What you wish you would have known...


Im a newbie nurse. I have loved perusing this site for years and reading all the wealth of advice and knowledge available here. So as you see of course this is where I go for a bit of advice. Being new I am curious as to what some of you more experienced nurses can tell me about what you wish you had known your first year as a nurse. I have looked at some threads on here related to this topic but thought I would attempt and get some fresh answers. It can be related to anything you learned or perhaps did not learn and wished you had. Any answers are appreciated:geek:

Edited by NurseLife88


roser13, ASN, RN

Specializes in Med/Surg, Ortho, ASC. Has 17 years experience. 6,504 Posts

Back in the day at my first position on a med/surg unit from hell, I wish I had known that those 3 years of barely hanging on by my fingertips was going to be such a solid underpinning to my entire nursing career. I might have been better able to tolerate the daily stresses if I had known just how valuable the experience would turn out to be. Apparently, despite the stress, I did learn.

After leaving that floor, I have only been in somewhat specialized positions. Not a day goes by that I don't utilize some piece of information or draw on some experience from those hellish years.

(Oh, and I learned some invaluable coping skills from the EAP counselor that saved me from a near-breakdown that first year:yes:)

This is a great question! I know that this may sound small now but as a new nurse I wish I knew that despite the day to day duties of being a nurse and taking care of my patients, that what I was doing was bigger than just patient care.
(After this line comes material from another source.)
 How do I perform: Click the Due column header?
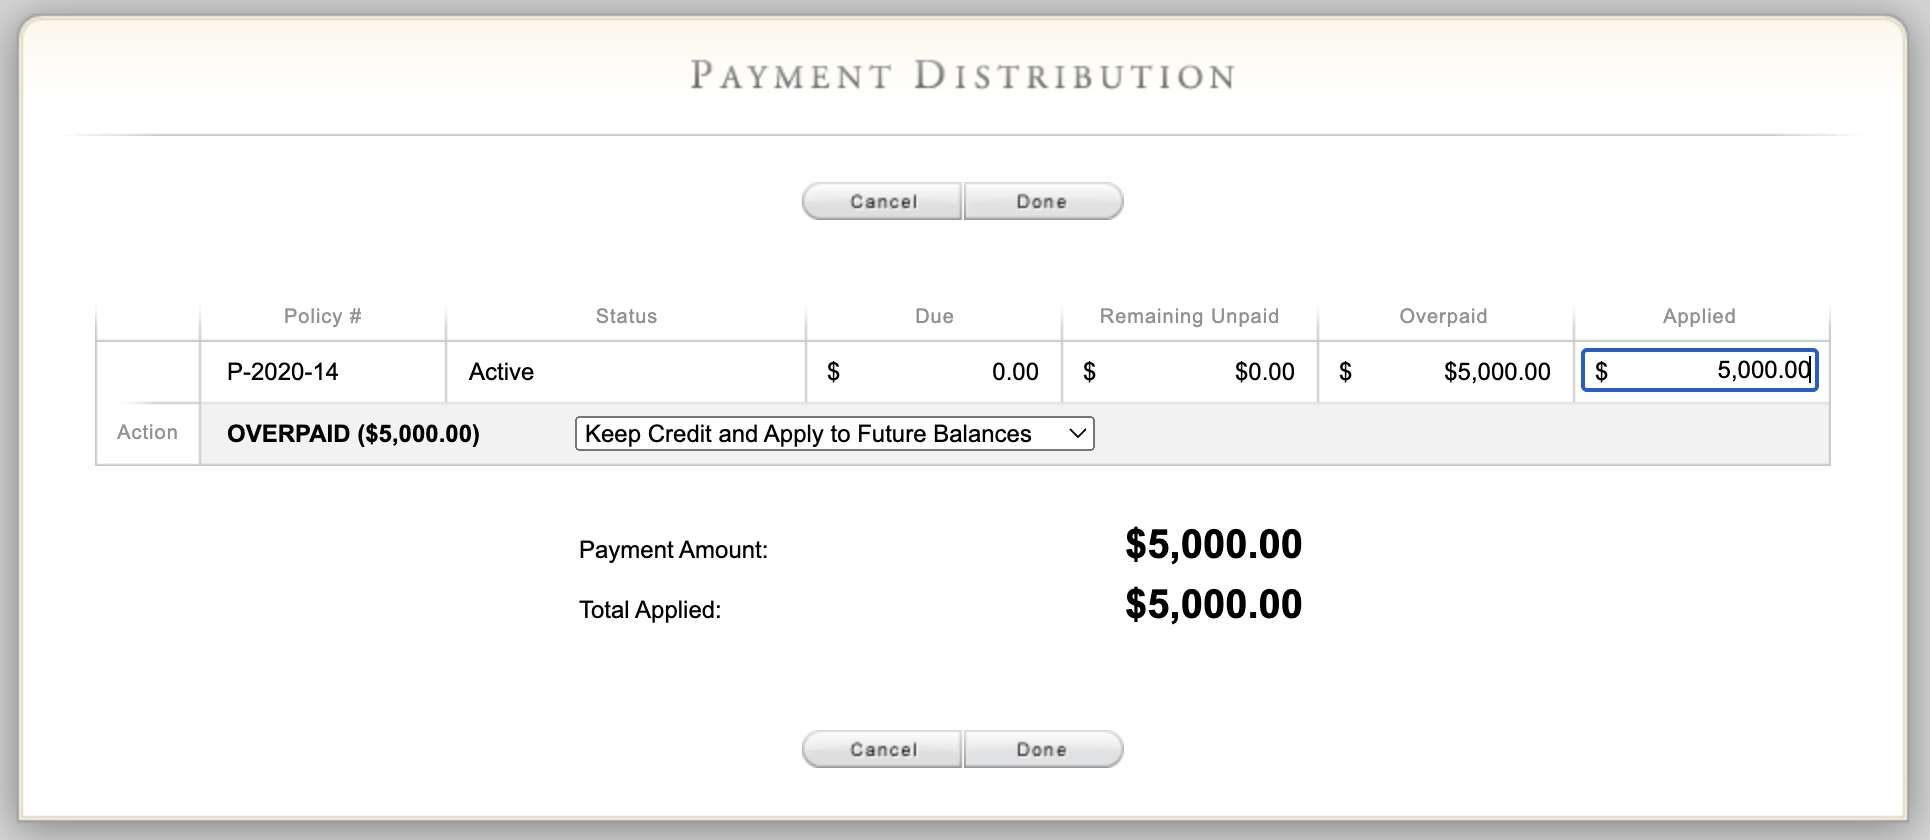coord(934,316)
It was really about being intentional as a nurse a making a mark on the profession that once I am long gone people can remember me by. Something that I can leave for nurses to come.

So know that you are truly in health on purpose.



130 Posts

Been a nurse for about 2 years now. I wish I had known how much politics were involved in nursing...from admin suddenly showing up on the floor when state came for a survey in LTC, to employees being loyal to an employer but that loyalty isn't reciprocated (only as far as what the employer can get out of the worker), to supervisors who play favorites or have power trips, nursing is more than just patient care.

To be more specific:

-If you're female and you get pregnant, don't be so quick to tell your supervisors yet. "At will" employment means they can terminate you for any reason, legit or not, even if the real reason is discrimination

-Be good to your CNAs/techs and they will (mostly) be good to you and have your back...can't do your job without them

-if you don't document, it didn't happen

-God bless LTC nurses, you can't pay me enough to go on that rodeo ever again

-time management is everything

-Working in psych has made me a smarter but more jaded nurse

-The shift is harder but the people are generally more awesome on nights

TheCommuter, BSN, RN

Specializes in Case mgmt., rehab, (CRRN), LTC & psych. Has 16 years experience. 226 Articles; 27,608 Posts

I wish I would have known how sick and plagued the healthcare industry is in the U.S.
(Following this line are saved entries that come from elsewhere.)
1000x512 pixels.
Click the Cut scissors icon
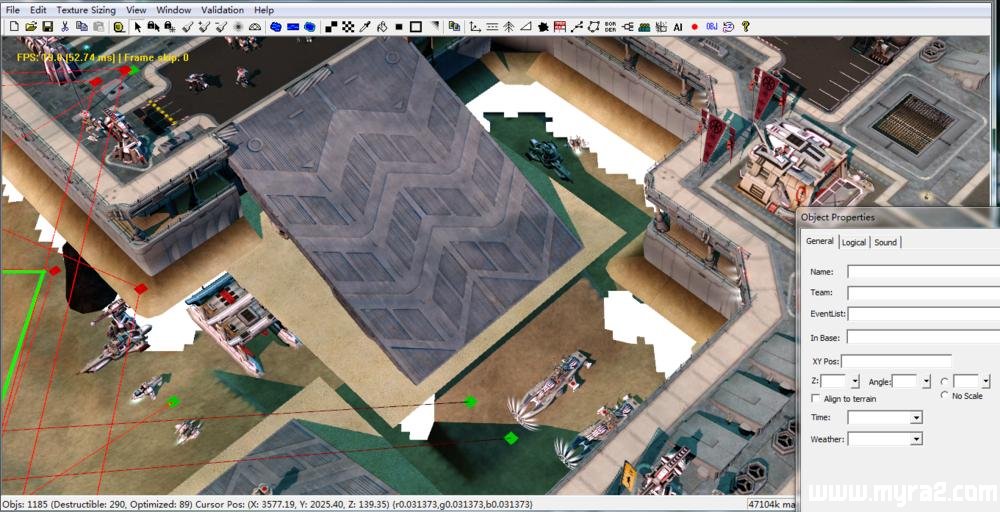[65, 27]
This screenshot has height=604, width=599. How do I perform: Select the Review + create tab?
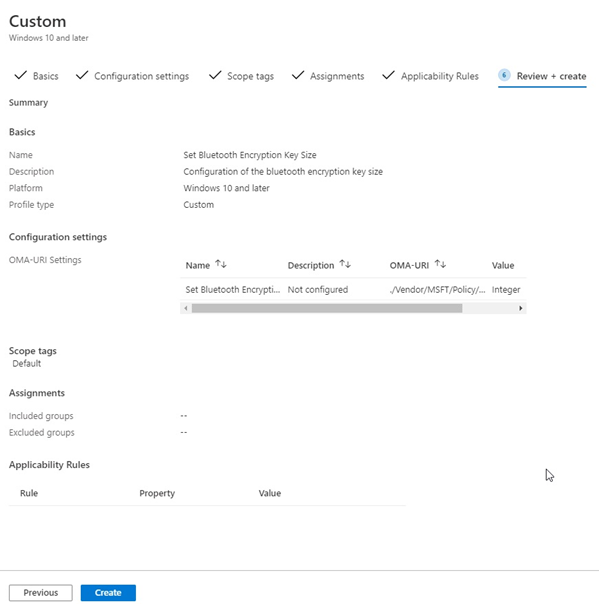[551, 76]
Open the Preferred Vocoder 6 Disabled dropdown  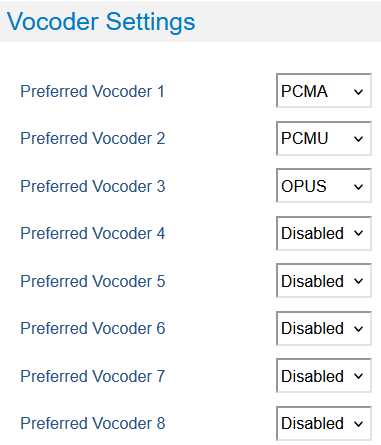click(324, 328)
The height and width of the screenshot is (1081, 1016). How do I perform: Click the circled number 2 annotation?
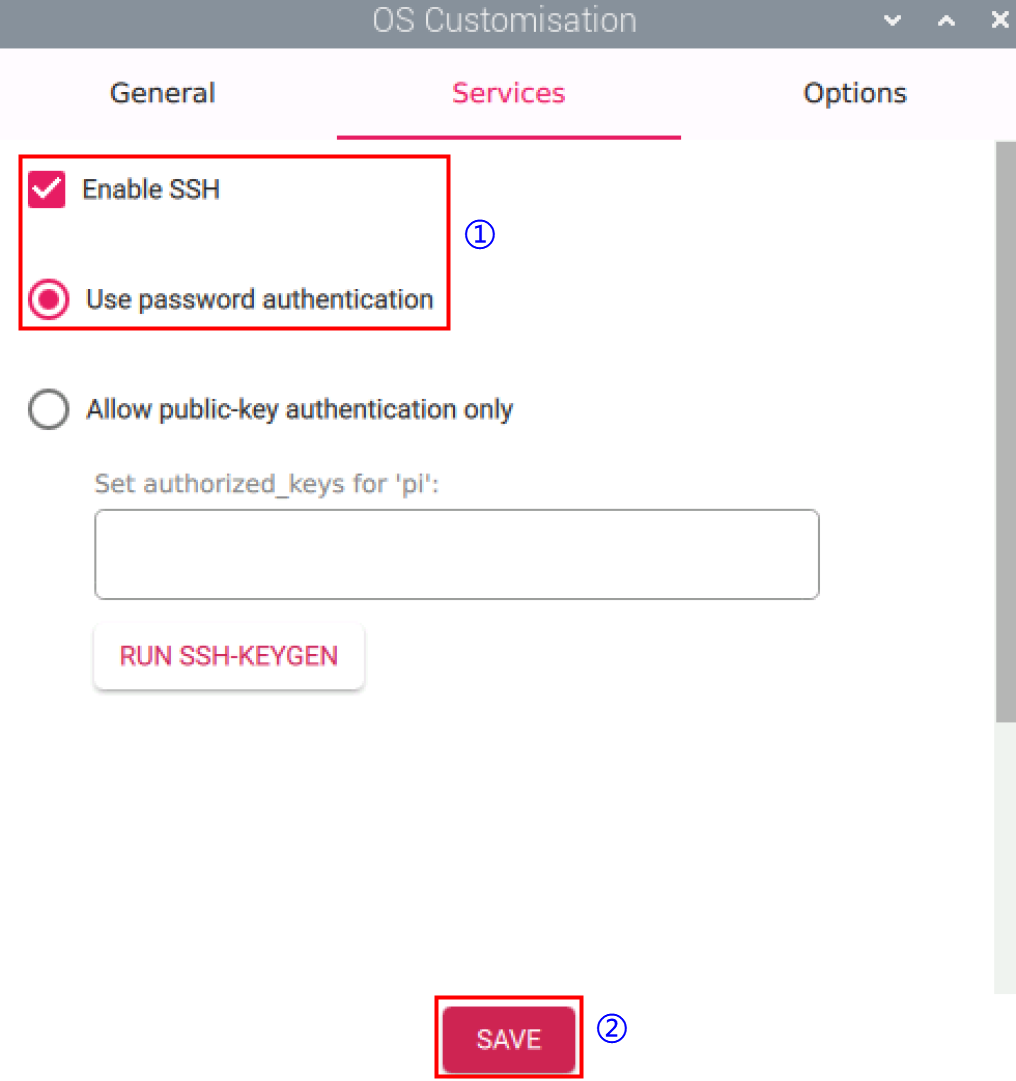pos(611,1028)
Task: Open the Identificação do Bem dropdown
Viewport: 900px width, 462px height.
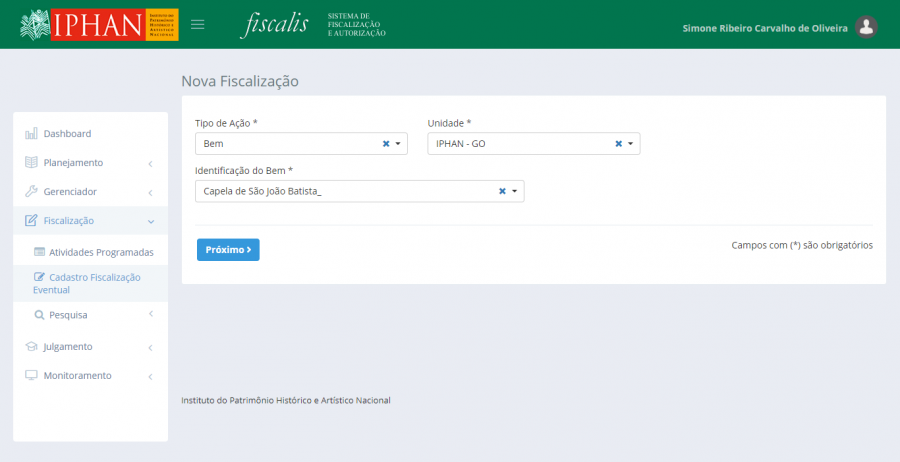Action: 514,191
I wish I would have understood the nuanced politics that influence workplace interactions.

I wish I would have comprehended the relevance of interpersonal skills in healthcare. For example, an engineer or architect or financial analyst who sits behind a desk all day can get away with poor social skills. However, poor social skills will totally thwart a nurse's career.

HeySis, BSN, RN

Specializes in PACU. Has 25 years experience. 435 Posts

The first thing I wish I would have known is how to cover my own ***, but you do learn that pretty quickly (if not painlessly). (psst.... document everything!!)

I received this advice from a HR director and very good friend when I started out in a job that held a steep learning curve. I wish I had done it when I began nursing or any new unit. I do it now.

Write down something you did well everyday after work, and something you need to work on. My friend wrote in a journal... me I scratched it on a calendar.

Then as time goes by you can look back. Days when you feel frustrated, like your never going to get it, look over the beginning and see how far you've come. Sometimes we are so busy learning so many new things we fail to recognize the ones we have tackled and the tools and skills we now possess. Keeping a record of them can lend perspective to the times you feel defeated.

It can also help you note trends of strengths and weaknesses.... do you have a lot of skills marked down as well done, need to work on organizational things? or visa versa? That way you have a new skill to learn you can be like "it looks complicated but I know I learn new skills quickly so I will not stress" or if it a new process "it takes me longer to get new processes organized, I'll need to put forth some effort and thought, maybe ask for some help".


NurseLife88, ADN, RN

1 Article; 107 Posts

Thanks all. These are great answers!